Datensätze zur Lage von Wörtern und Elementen
————

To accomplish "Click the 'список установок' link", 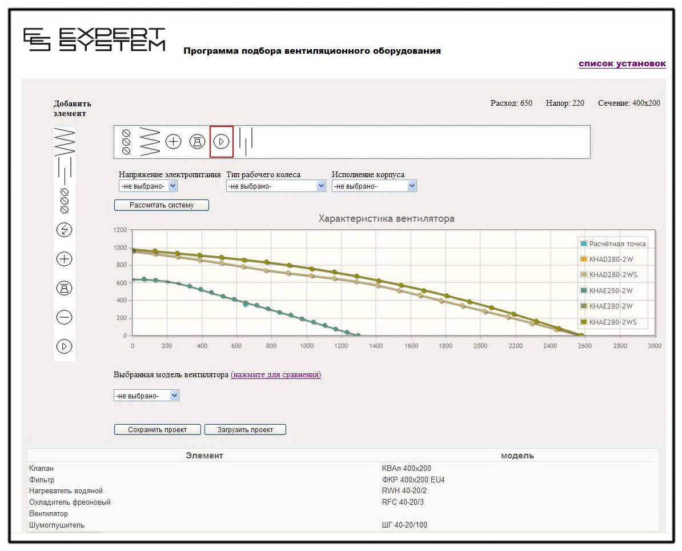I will (621, 63).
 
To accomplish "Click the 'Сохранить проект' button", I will (158, 429).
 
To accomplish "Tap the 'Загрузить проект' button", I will (245, 429).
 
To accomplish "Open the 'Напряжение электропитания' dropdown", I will (149, 186).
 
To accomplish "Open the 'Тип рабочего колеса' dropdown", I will (276, 186).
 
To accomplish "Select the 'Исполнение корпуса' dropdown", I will (374, 186).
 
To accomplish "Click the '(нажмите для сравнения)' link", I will (276, 375).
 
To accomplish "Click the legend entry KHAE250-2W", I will (611, 291).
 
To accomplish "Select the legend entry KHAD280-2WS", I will (613, 275).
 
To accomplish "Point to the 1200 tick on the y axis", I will (119, 230).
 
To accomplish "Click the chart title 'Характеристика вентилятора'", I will (386, 219).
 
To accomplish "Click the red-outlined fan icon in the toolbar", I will (222, 141).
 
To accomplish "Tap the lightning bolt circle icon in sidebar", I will (65, 230).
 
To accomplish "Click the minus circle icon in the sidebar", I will (65, 317).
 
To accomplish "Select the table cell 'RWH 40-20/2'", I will (404, 491).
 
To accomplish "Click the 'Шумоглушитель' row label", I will (57, 525).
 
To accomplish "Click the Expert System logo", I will (94, 39).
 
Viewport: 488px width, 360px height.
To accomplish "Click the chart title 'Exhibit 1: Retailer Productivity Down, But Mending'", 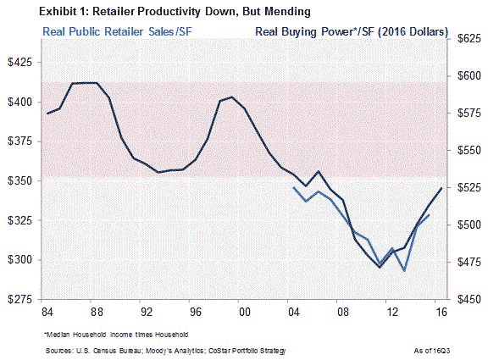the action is (175, 12).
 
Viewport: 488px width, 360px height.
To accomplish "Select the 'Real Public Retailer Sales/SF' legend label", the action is (117, 31).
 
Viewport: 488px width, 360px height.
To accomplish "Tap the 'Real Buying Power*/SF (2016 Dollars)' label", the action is (352, 31).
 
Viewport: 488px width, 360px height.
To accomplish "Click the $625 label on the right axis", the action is (469, 39).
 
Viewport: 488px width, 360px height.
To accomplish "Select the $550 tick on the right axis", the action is (469, 150).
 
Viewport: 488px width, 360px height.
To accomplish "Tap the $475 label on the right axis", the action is (469, 262).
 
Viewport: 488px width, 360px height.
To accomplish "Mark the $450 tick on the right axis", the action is (469, 299).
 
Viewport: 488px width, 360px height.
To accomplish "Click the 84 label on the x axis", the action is (47, 312).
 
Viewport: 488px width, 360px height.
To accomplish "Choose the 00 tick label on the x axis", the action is (245, 312).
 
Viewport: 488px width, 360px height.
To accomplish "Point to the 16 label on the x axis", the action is (441, 312).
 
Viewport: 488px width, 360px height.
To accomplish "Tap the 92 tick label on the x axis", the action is (147, 312).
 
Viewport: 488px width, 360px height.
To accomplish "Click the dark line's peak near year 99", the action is (231, 97).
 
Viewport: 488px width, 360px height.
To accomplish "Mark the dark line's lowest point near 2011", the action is (380, 268).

————

Aufgabenstellung –
Ermitteln Sie alle Zeilen der Auflistung, in denen das Wort „near“ vorkommt, und schreiben Sie jede dieser Zeilen unverändert ab.

Schriftliche Lösung –
To accomplish "Click the dark line's peak near year 99", the action is (231, 97).
To accomplish "Mark the dark line's lowest point near 2011", the action is (380, 268).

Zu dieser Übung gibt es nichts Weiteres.